Chart: Global Monthly EV and Battery Tracker, January 2025, (image: SNE Research)
Chinese battery companies will perform well in 2024. With a year-on-year growth of 31.7% (339.3GWh), CATL continues to hold the top spot in the world. Its wide customer base is the key to growth, not only domestic car companies such as Zeekr, Wenjie, and Li have adopted a large number of them, but also global mainstream OEMs such as Tesla, BMW, Mercedes-Benz, and Volkswagen have also chosen CATL's batteries. BYD also performed well, ranking second, with a year-on-year increase of 37.5% (153.7GWh). BYD has sold about 4.14 million electric vehicles in 2024 and plans to sell about 6 million units in 2025, and is actively expanding into the Asian and European markets to further increase its market share.

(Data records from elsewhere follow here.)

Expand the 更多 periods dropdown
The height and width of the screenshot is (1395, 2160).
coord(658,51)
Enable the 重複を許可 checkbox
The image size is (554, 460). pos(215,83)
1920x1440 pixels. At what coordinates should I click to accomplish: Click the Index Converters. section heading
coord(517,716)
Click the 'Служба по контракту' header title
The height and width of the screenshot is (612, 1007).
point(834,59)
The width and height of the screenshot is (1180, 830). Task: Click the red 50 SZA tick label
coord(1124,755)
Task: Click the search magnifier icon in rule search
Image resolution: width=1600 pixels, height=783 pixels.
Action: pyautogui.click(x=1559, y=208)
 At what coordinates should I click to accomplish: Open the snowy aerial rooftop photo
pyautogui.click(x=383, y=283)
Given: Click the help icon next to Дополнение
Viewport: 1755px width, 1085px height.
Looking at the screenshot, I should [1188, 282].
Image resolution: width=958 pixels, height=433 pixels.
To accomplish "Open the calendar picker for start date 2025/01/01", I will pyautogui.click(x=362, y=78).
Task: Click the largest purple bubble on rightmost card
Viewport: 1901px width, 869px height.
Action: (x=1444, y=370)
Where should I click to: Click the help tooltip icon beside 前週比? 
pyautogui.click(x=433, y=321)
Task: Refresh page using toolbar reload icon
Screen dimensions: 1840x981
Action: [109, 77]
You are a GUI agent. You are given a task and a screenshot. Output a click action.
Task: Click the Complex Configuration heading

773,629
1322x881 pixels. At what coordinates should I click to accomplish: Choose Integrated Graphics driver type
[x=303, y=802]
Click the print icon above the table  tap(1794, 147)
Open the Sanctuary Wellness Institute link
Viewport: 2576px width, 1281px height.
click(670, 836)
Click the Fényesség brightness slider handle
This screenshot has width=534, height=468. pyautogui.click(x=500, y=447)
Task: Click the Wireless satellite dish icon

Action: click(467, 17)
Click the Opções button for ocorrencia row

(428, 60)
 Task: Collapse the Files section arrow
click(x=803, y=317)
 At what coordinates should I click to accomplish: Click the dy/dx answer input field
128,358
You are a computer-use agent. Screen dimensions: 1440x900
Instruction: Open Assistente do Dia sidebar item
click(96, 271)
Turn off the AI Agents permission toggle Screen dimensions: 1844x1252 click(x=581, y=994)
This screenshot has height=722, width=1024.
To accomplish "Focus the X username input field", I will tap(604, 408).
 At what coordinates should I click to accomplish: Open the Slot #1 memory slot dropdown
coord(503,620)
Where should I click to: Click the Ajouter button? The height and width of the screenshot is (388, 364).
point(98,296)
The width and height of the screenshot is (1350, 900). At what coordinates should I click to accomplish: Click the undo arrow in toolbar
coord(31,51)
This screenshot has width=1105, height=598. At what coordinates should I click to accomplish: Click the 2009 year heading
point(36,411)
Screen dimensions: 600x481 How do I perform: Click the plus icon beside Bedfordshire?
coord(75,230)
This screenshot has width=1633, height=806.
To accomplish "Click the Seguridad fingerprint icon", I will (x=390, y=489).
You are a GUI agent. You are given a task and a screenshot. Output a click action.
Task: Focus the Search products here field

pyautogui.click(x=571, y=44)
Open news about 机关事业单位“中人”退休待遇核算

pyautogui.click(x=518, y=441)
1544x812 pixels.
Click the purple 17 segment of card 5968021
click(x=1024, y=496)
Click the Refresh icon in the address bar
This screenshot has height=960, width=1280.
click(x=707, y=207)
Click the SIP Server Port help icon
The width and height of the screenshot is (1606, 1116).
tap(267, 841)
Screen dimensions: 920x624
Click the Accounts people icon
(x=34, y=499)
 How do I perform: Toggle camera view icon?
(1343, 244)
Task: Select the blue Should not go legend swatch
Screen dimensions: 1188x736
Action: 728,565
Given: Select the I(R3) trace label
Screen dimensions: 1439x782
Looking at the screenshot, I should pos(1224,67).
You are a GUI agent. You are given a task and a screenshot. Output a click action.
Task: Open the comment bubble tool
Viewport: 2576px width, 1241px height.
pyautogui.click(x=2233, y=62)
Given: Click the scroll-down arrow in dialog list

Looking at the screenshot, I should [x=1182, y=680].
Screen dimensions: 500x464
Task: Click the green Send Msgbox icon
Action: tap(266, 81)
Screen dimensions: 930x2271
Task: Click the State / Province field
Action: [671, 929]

The significant growth of the global electric vehicle battery market in 2024 is the result of a combination of factors. In terms of policies, in order to promote the development of green transportation, countries continue to introduce policies to encourage the development of electric vehicles, such as car purchase subsidies and tax exemptions, which have stimulated the consumption of electric vehicles and led to the growth of battery demand. Technological advances are also crucial, with technological breakthroughs such as increased battery energy density and faster charging speeds enhancing the utility and attractiveness of electric vehicles, prompting more consumers to choose electric vehicles. At the same time, automakers continue to enrich their electric vehicle product lines, covering sedans, SUVs and other models, meeting the needs of different consumers and expanding the market scale.
Looking to the future, the global electric vehicle battery market has both opportunities and challenges. With a solid foundation in the domestic market and increasing technological strength, Chinese enterprises are becoming increasingly competitive in the global market. In the face of uncertainties in the U.S. and European markets, Korean battery companies need to actively respond, such as optimizing the supply chain, reducing production costs, and increasing investment in technological innovation. For the entire battery industry, it is not only necessary to rely on expanding production capacity, but to enhance core competitiveness through differentiated technology and the construction of a sustainable supply chain to adapt to the changing market environment and achieve sustainable development.